È un quadro pesante. Può essere alleggerito in uno sguardo al futuro possibile e alla certezza escatologica? Ma, in questa maniera, non lasciamo questi giorni al serpente? Non facciamo della pasqua un lusso alienante? Dinanzi a questo, è opportuno vivere il tempo grande di quaresima-pasqua, la santa decima dell’anno e il cinquantenario della gloria, collocandoli dentro una prospettiva che assuma la difficoltà attuale portandola dentro la luce pasquale senza alienarsi dalla durezza delle sue oscurità, anzi portandole dentro la luce del risorto Signore. La risurrezione non è un evento che avverrà alla fine, perché è un evento già avvenuto e illumina il cammino dei giorni e delle opere. La luce della pasqua è ora e qui.
Che s’intende per “risurrezione”?
La quaresima prende luce e ragione dalla pasqua, come suggerisce in modo così bello s. Benedetto: «Attendere la santa pasqua nella gioia di un più intenso desiderio spirituale» (RM 49,7). Lo Spirito «che dà la vita» è questo istinto vitale che ci porta verso la vita vincente sulla morte. Egli “fa memoria”, rende attuale la risurrezione aiutandoci a compiere un cammino di verifica della sorgente e delle ragioni della vita che viviamo e che siamo.
Questa luce illumina la creazione, che è un discorso della fede non sulle origini ma sul progetto di pienezza con il quale Dio vuole le creature: la creazione è di suo escatologica e Tertulliano parlando della creazione dell’uomo afferma: «Quando il fango assumeva la sua forma veniva configurato Cristo, l’uomo futuro», e il Cristo risorto, l’èschatos Adàm (1Cor 15,45), è la pienezza dell’uomo.
Quando parliamo di escatologia non intendiamo semplicemente parlare delle “cose ultime”, perché vengono alla fine della vita, ma di quella “realtà di pienezza” che già intride la vita presente. E questa realtà di pienezza trova anticipazione nella storia. Nel presente la pienezza finale, anche se in passi poveri, trova realizzazione (se Dio asciugherà ogni lacrima, un anticipo avviene ogni volta che si asciuga una lacrima, anche con una politica seria di giustizia verso i poveri).
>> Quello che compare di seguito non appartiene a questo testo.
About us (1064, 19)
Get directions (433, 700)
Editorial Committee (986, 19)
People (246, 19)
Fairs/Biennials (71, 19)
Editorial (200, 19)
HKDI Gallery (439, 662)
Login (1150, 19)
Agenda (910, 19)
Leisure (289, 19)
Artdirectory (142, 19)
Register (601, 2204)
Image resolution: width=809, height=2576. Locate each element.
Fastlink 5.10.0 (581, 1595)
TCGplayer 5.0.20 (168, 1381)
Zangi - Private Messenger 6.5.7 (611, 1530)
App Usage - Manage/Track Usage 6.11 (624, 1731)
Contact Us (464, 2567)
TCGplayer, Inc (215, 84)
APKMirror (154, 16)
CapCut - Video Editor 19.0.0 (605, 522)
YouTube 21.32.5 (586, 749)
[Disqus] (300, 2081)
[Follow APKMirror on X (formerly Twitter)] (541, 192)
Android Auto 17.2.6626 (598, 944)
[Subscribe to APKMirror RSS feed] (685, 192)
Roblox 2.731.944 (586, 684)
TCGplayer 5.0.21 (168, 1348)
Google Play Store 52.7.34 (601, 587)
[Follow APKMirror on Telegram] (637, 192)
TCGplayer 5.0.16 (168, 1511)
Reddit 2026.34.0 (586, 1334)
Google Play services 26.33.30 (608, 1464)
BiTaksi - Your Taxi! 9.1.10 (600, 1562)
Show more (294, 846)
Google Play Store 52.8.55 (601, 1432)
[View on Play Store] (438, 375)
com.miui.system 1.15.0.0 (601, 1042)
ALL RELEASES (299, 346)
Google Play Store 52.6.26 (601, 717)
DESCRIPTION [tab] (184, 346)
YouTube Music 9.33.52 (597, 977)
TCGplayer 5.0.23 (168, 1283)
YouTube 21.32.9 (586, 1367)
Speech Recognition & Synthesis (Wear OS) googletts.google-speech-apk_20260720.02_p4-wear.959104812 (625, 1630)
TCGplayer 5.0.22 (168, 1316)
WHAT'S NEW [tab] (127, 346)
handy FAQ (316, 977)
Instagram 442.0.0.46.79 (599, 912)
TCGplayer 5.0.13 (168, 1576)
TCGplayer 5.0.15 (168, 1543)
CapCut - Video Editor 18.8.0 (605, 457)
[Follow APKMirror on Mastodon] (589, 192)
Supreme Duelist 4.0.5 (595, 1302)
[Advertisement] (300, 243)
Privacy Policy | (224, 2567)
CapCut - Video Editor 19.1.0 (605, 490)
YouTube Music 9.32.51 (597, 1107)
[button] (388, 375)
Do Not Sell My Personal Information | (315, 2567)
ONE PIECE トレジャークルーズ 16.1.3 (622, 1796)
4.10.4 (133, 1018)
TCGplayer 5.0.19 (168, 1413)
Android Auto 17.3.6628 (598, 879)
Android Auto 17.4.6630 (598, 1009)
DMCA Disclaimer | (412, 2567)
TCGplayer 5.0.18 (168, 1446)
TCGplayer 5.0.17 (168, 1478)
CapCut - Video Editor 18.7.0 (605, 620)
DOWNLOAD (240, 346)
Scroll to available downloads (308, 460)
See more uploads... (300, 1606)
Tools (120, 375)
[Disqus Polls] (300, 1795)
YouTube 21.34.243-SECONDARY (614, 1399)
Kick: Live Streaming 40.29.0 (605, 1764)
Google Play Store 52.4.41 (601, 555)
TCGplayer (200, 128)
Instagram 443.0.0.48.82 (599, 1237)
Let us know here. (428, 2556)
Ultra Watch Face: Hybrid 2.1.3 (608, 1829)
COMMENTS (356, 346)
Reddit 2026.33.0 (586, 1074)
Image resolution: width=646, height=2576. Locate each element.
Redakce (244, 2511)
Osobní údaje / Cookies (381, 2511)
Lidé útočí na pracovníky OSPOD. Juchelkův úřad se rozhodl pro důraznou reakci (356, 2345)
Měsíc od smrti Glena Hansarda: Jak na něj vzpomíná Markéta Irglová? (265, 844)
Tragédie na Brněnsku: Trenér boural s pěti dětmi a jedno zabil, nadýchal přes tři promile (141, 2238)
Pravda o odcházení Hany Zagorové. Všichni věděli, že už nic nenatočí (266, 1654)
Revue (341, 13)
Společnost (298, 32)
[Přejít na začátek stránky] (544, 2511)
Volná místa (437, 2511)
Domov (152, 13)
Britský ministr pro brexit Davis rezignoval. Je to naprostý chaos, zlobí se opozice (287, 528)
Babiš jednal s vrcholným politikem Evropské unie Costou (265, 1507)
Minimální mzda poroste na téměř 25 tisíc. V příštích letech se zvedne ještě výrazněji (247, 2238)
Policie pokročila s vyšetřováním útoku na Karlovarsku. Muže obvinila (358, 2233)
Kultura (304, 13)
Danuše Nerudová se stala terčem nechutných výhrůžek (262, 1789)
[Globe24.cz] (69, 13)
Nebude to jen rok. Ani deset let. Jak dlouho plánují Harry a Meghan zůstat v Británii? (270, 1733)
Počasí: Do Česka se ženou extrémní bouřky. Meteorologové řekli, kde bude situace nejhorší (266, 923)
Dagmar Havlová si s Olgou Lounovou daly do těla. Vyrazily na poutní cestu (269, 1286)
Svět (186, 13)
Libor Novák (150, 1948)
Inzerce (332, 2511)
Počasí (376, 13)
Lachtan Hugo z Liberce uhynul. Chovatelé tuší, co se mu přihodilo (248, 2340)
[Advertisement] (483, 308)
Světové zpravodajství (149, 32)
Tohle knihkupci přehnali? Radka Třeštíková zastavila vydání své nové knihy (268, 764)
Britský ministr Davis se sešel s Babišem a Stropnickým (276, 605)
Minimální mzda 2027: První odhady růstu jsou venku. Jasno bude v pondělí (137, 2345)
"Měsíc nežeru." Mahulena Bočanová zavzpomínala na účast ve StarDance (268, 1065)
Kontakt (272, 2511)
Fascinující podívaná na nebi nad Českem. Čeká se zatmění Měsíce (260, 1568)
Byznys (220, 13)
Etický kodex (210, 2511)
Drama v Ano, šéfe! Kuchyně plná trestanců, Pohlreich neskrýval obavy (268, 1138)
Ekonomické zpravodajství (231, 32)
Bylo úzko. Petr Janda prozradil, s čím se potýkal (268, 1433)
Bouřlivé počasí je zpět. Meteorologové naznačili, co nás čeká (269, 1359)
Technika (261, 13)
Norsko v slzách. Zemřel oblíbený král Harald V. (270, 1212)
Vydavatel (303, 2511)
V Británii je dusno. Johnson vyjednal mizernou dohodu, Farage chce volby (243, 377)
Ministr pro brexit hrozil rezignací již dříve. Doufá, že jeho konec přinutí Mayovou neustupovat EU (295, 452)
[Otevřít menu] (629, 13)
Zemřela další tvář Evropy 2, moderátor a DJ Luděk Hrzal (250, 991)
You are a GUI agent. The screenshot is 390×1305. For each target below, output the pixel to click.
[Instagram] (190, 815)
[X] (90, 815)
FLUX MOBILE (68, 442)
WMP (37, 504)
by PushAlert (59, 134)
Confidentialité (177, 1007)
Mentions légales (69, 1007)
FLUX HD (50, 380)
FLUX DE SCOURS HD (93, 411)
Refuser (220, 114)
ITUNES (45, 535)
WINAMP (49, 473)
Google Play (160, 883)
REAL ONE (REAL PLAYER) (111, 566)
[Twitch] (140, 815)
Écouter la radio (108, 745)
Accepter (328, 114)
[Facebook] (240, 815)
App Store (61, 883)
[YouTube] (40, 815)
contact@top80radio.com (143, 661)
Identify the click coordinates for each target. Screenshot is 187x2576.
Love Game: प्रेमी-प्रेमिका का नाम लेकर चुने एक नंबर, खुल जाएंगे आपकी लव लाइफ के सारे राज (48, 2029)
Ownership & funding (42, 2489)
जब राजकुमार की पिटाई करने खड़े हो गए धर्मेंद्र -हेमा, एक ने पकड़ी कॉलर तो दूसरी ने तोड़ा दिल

Perciò la risurrezione vive nei nostri giorni, soprattutto quando l’abisso vorrebbe ingoiare la luce, il che avviene ogni volta che la nostra finitudine viene attentata dal nulla che la segna nel profondo: tanto il nulla che si esprime nel limite, nelle impotenze, nel fallimento, nel dolore, nella malattia, nella decadenza e, infine, nella morte, quanto il nulla che vince in ogni peccato. Quando la speranza vince la rinunzia che viene dal limite e dall’impotenza, quando il perdono vince il peccato, è pasqua e ne sperimentiamo la gioia. Forse tutti abbiamo ammirato il dono della risurrezione farsi presente nella pace serena, anche se dolorosa, e nella forza capace di fratelli e sorelle particolarmente feriti dalla vita: sono stati e sono vincenti come frutto vivente della risurrezione del Signore.
Partecipare al Risorto
La prima istanza pasquale è il senso della risurrezione, il senso di una vita così forte che vince la morte (e con lei la disperazione e il peccato), sicché essa appare un’attrice che sulla scena realizza un evento, ma è finto. Ma forse questa interpretazione di S. Kierkegaard nasce da una fede troppo sbrigativa. Occorre più veracemente congiungere la fede della pasqua con la difficoltà concreta della morte e del morire.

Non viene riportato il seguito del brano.